There are many things educators can do to help inspire students to evaluate their own learning, but there are three non-negotiable:

  1. Encourage realistic expectations. Transitioning to student self-evaluation of learning is a cultural and instructional shift for everyone–administrators, teachers, students and parents. Students move through stages of empowerment that range from yes–freedom! to just spoon-feed me please. And teachers fall on all ends of the diffusion of innovations theory bell curve, meaning some adopt new approaches faster than others. Administrators must balance state accountability requirements with formative instructional approaches and communicate that balance in a way that parents and the community will embrace. All of this takes support—and time. Carefully implemented policies and procedures can ensure that teachers have the time and resources they need to make student self-evaluation a success.
  2. Be patient. Teaching students to use data to self-evaluate takes more time than traditional instruction. And even meaningful data becomes meaningless if there is too much of it. U.S. instruction, especially in math and science, tends to embrace a mile-wide, inch-deep approach. Educators can prioritize and organize standards to help mediate this problem. But we must all make ourselves heard in national conversations about educational policy if teachers are to truly to reclaim their classrooms from potentially misinformed or misguided policies.
  3. Commit to equity. Equity in the classroom is critical, but beware of conformity under the guise of fairness. Elementary and secondary students filter data differently. Elementary students think in facts and want to please their teachers. Secondary students consider possibilities and aim to please their peers. Students from different cultural, racial and socioeconomic backgrounds bring their own unique understanding of learning into the classroom. Every student (and teacher) has a why—a reason behind his or her action. There can be no equity so long as rules are absolute, so look for the why.

Create a Chain of Learning

In two-plus decades of teaching children and adults, more than a few unengaged students walked through my door. I successfully engaged most of them in the joys of learning, but I could not engage all of them. No teacher can.

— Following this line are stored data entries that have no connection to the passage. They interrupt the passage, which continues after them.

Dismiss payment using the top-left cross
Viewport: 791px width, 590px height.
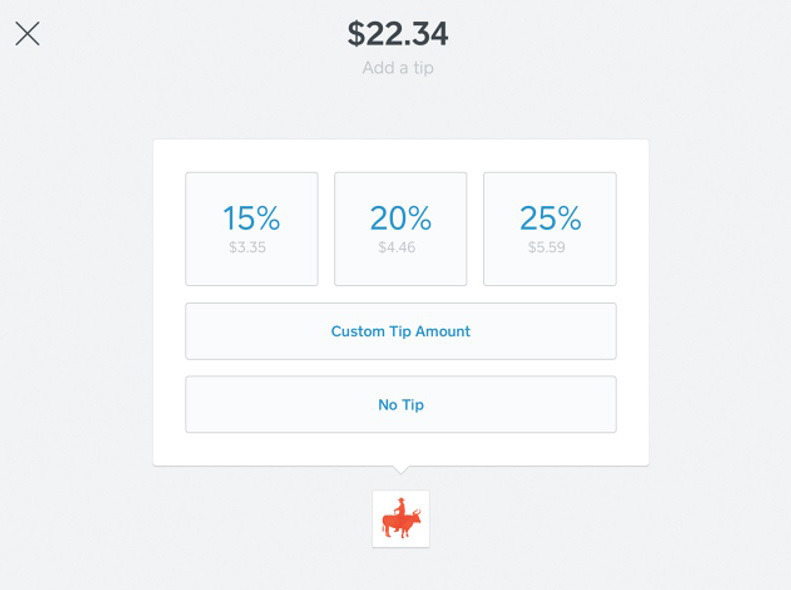click(27, 34)
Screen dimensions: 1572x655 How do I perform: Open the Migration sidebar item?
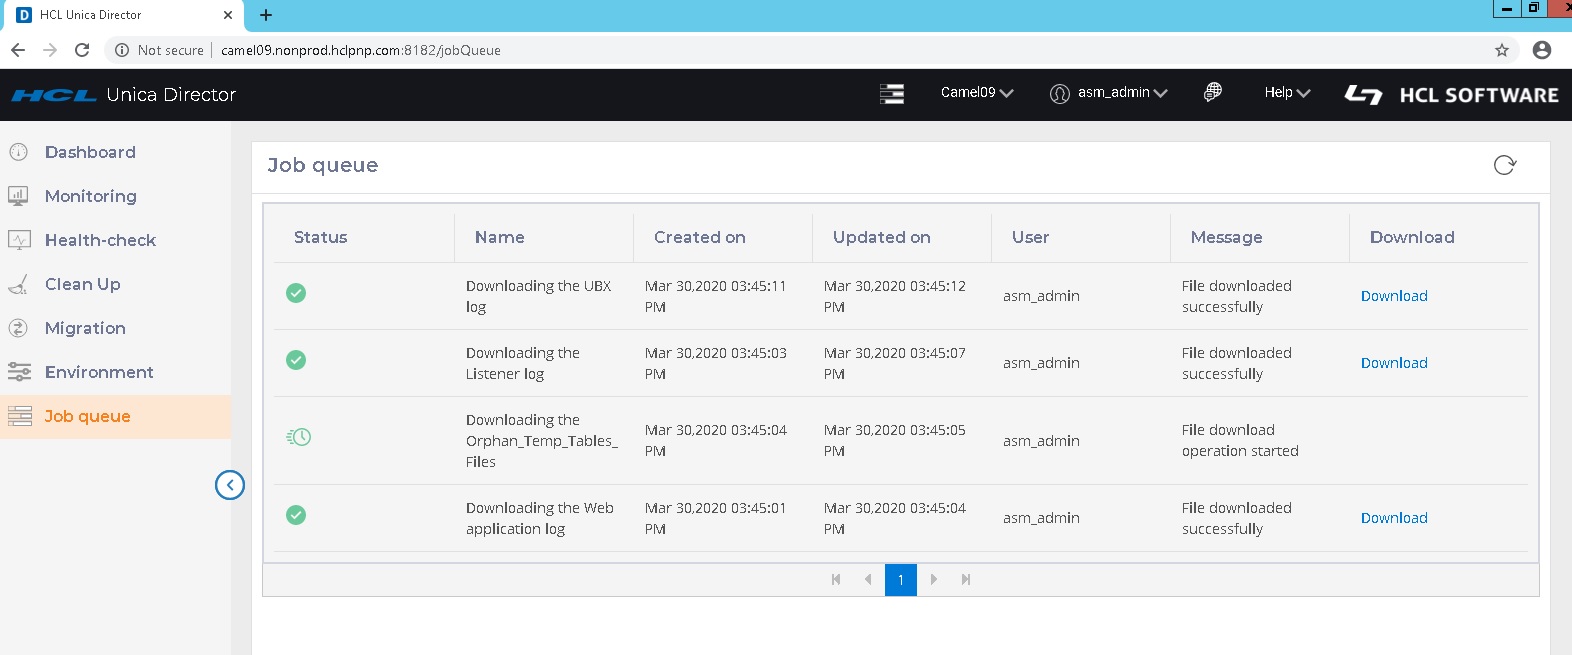(85, 328)
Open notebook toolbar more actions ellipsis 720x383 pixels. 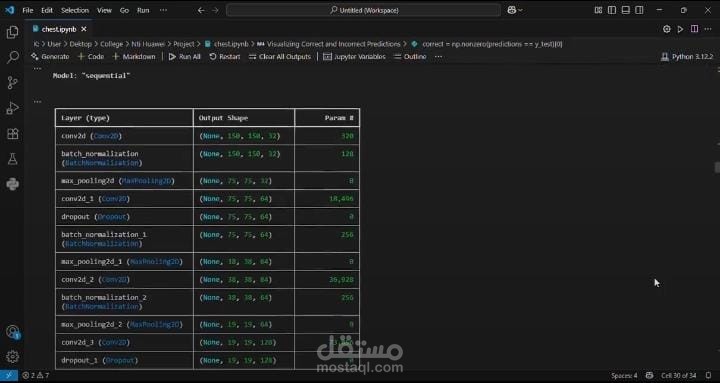pos(439,56)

This simple truth leads us to the final piece in empowering students to use data to self-evaluate their learning. Over the course of their education, I estimate that K-12 students walk through the doors of approximately 40 teachers. If teachers and administrators can work together to create a continuous chain of safe learning environments, students will gradually gain the ability to use data effectively in order to self-evaluate their learning in school and throughout their lives.